_What you are asked to do:_ Skipping the images, transcribe each record below as it is.

Screenshot grounding data:
========================================================================
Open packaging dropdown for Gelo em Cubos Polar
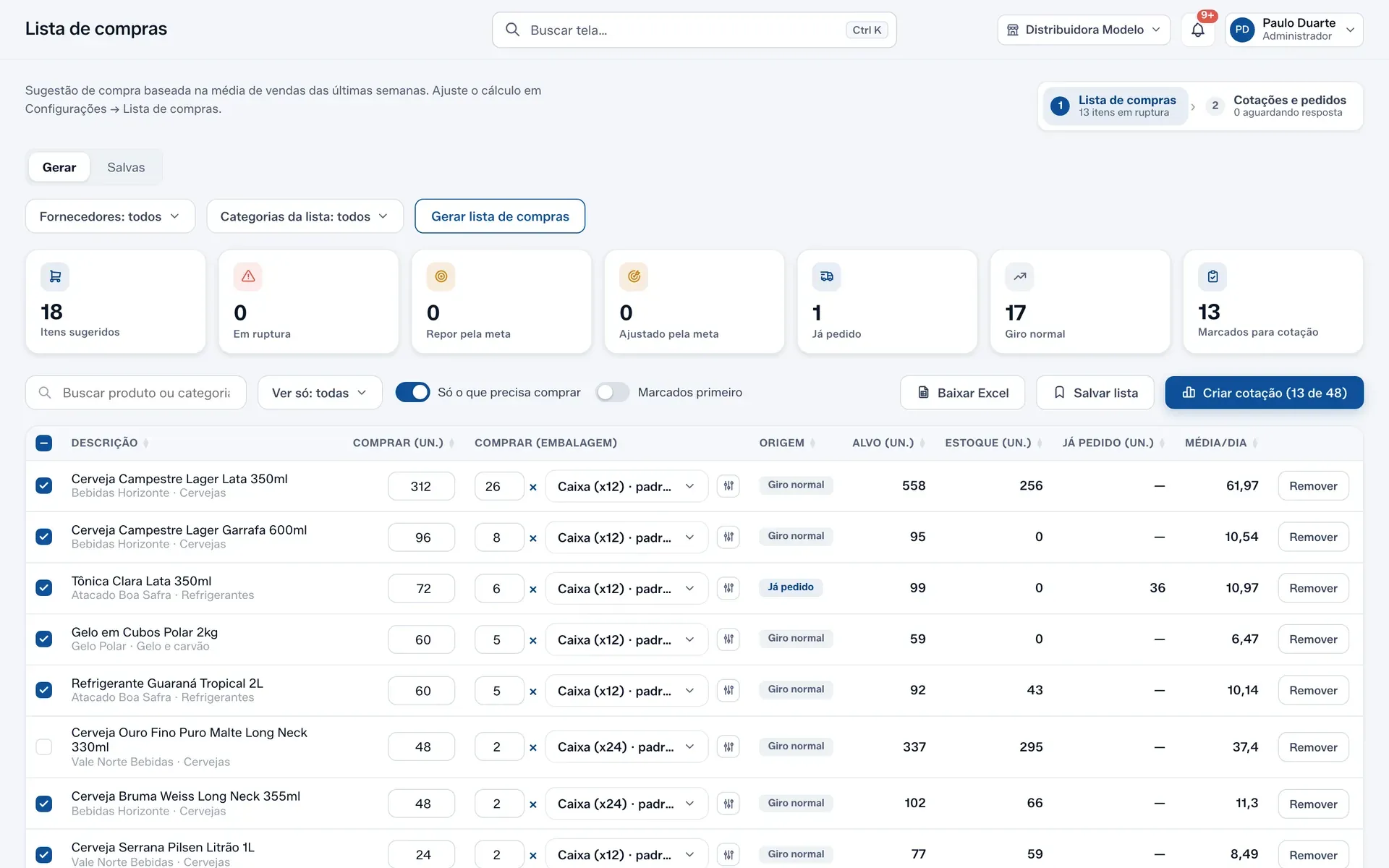 626,639
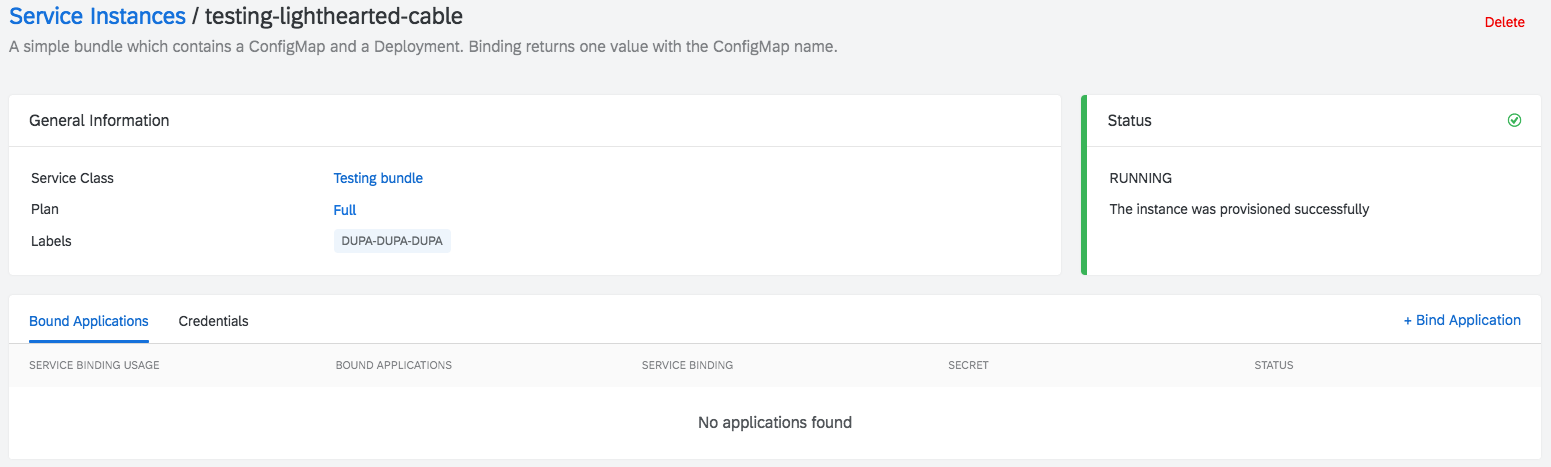Click the Service Binding column header
The image size is (1551, 467).
[x=687, y=365]
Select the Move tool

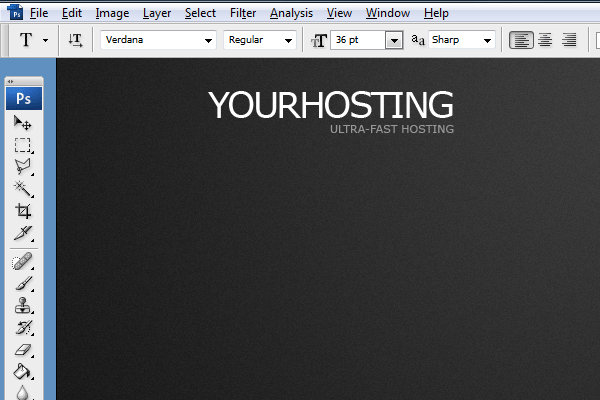pyautogui.click(x=23, y=122)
========================================================================
_Written reply:_
Open packaging dropdown for Gelo em Cubos Polar
 626,639
Click the Service Binding column header
The image size is (1551, 467).
[x=687, y=365]
Select the Move tool

pyautogui.click(x=23, y=122)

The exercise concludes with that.